Outrageous Predictions
Révolution Verte en Suisse : un projet de CHF 30 milliards d’ici 2050
Katrin Wagner
Head of Investment Content Switzerland
Chief Investment Strategist
AI is reshaping the technology landscape beyond the most visible GPU winners.
The next phase is less about training models alone and more about running AI continuously across search, coding, customer service, enterprise workflows and agents.
That shift is bringing older technology categories back into focus: CPUs, memory, storage, servers, networking, optical components and analog chips.
For investors, the question is not only “who makes the AI chip?” but also “who supports the full AI operating system around it?”
The risks are still important: many of these are cyclical hardware markets, and some stocks may already reflect high AI expectations.
The first phase of the AI trade was dominated by GPUs. That made sense. Training large AI models requires huge amounts of parallel processing power, and GPUs became the most visible bottleneck.
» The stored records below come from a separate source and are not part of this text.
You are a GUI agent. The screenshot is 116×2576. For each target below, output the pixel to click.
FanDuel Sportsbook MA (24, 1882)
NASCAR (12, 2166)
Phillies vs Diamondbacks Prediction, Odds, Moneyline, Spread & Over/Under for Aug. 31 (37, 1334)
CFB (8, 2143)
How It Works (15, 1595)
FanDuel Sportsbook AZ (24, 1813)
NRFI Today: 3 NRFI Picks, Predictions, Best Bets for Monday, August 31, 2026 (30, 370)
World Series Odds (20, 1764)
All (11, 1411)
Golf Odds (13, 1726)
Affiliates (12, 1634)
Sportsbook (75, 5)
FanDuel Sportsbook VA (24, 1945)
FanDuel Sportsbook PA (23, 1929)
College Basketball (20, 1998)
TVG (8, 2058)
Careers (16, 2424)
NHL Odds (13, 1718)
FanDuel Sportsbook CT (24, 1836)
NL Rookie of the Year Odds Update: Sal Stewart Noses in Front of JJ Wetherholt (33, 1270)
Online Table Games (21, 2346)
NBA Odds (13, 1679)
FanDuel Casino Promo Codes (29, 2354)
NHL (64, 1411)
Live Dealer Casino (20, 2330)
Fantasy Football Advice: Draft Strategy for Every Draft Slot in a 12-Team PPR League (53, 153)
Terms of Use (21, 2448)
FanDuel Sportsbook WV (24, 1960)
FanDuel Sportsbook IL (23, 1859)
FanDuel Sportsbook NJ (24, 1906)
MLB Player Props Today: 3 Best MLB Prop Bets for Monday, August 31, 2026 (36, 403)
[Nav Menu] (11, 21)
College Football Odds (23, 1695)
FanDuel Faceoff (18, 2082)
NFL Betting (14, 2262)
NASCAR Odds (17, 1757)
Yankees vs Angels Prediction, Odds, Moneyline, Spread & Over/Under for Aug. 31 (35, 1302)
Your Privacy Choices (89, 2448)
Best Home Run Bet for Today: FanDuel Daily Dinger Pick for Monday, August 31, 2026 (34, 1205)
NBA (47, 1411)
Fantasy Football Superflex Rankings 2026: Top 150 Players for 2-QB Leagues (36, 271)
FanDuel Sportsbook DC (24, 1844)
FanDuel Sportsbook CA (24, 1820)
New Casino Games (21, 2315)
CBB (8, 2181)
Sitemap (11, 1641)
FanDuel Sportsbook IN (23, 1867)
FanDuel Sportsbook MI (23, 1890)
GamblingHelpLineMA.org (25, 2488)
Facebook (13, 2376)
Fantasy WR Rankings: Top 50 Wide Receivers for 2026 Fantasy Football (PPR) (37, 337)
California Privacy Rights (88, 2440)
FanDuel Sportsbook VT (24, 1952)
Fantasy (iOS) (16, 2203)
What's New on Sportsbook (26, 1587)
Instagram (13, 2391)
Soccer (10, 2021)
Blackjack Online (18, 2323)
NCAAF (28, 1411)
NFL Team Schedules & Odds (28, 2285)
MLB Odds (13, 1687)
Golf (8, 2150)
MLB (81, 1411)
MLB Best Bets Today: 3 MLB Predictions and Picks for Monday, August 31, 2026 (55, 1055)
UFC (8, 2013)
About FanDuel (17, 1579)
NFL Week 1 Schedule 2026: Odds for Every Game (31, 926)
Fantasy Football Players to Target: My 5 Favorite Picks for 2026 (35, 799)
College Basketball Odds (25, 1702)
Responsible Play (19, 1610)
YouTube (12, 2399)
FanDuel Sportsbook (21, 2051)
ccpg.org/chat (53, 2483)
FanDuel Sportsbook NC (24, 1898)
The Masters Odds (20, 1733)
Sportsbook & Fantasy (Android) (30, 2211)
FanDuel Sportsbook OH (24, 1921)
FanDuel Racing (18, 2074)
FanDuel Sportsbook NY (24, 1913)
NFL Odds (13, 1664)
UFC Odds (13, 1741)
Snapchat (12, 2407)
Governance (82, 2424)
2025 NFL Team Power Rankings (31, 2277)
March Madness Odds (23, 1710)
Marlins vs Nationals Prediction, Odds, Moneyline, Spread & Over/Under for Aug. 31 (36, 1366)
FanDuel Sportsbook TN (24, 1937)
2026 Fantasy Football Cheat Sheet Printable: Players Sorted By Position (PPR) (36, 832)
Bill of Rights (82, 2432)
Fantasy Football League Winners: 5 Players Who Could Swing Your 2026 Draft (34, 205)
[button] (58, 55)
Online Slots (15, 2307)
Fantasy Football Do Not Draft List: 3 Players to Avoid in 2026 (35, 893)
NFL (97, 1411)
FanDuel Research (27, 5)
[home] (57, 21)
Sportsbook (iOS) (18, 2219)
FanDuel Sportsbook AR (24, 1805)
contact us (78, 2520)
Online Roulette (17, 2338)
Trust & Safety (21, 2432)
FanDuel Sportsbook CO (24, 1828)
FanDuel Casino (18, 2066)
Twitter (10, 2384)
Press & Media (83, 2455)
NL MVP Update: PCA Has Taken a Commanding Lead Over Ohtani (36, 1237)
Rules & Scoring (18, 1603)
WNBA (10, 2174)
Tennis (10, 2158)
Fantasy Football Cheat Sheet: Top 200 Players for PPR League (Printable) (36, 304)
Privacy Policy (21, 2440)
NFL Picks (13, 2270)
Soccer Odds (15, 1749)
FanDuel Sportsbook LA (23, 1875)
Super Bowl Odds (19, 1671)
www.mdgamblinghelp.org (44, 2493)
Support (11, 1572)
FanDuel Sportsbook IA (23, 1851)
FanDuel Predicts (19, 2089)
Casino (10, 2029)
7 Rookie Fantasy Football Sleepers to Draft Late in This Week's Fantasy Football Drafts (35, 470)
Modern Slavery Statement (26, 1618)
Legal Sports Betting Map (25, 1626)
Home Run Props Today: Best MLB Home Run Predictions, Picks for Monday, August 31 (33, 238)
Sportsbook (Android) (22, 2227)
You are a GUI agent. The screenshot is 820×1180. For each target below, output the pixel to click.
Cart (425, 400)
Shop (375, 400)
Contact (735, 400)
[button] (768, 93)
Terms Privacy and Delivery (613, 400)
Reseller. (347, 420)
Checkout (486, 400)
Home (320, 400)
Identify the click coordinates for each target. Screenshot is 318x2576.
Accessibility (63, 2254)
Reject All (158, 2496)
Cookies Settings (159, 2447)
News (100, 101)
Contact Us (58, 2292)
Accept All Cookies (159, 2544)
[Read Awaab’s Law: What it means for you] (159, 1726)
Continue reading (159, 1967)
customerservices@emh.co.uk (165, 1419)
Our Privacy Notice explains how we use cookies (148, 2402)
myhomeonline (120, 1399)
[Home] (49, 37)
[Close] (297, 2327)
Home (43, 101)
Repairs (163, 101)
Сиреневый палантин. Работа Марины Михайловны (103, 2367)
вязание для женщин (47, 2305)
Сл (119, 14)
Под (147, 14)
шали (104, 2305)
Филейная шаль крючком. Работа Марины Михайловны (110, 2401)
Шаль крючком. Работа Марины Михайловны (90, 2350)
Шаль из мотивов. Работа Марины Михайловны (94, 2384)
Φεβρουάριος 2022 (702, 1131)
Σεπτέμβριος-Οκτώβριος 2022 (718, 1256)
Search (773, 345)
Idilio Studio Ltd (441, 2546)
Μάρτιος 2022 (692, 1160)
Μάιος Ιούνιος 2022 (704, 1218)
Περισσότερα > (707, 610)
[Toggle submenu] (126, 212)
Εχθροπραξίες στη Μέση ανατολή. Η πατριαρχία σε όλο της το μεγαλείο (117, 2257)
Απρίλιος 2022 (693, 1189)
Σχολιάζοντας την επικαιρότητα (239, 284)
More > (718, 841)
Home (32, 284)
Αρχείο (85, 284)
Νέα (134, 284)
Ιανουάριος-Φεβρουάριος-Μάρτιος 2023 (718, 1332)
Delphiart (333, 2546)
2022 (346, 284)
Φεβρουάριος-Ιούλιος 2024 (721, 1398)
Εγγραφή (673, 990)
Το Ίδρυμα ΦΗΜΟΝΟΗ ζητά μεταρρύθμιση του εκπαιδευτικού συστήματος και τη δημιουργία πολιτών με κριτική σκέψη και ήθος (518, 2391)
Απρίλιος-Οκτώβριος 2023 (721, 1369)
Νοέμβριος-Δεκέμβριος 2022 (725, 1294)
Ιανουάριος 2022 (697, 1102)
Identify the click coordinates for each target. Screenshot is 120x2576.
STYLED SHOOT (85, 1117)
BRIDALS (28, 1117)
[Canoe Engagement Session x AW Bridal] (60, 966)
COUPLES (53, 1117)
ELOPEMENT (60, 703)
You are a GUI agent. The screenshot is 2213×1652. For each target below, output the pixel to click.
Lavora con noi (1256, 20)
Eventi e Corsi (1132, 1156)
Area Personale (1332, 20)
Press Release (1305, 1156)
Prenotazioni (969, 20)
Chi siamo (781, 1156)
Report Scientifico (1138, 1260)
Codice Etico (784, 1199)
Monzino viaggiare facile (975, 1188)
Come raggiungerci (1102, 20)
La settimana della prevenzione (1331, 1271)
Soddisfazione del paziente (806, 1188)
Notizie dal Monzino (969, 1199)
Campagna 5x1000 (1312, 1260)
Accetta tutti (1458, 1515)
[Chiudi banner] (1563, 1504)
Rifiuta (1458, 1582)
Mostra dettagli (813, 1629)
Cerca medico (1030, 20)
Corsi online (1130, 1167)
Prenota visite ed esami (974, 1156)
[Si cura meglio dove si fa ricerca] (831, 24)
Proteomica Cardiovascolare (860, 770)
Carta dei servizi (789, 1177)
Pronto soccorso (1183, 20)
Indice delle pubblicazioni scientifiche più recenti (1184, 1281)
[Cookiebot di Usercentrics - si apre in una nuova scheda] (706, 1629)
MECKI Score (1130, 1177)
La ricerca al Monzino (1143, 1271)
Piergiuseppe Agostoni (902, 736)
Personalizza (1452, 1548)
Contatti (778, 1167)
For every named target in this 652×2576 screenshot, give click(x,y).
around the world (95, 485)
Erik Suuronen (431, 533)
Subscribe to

But AI is now moving from training to deployment. It is being embedded into daily workflows: search, software development, customer service, productivity tools, finance, healthcare, industrial systems and AI agents. That means AI needs to be available all the time, process more queries, store more data, retrieve more context and move information quickly between systems. The hardware requirement therefore expands beyond the accelerator itself into more compute capacity, memory, storage space, servers and connectivity.
That changes what matters in technology. AI does not run on GPUs alone. It needs a full hardware and data stack around it:
GPUs to accelerate AI workloads.
CPUs to coordinate tasks and manage system-level work.
Memory to keep data close to compute.
Storage to hold the data, logs and history.
Servers to package and deploy the hardware.
Networking and optical links to move data between systems.
Analog and embedded chips to manage power, signals and control functions.

This is how AI is changing the tech landscape. The market is starting to look beyond the headline AI winners and into the older hardware categories that make AI usable at scale.
GPUs are critical for AI acceleration, but CPUs still handle much of the system-level work around AI. They help with data loading, scheduling, input/output, databases, retrieval systems, orchestration and multi-step workflows.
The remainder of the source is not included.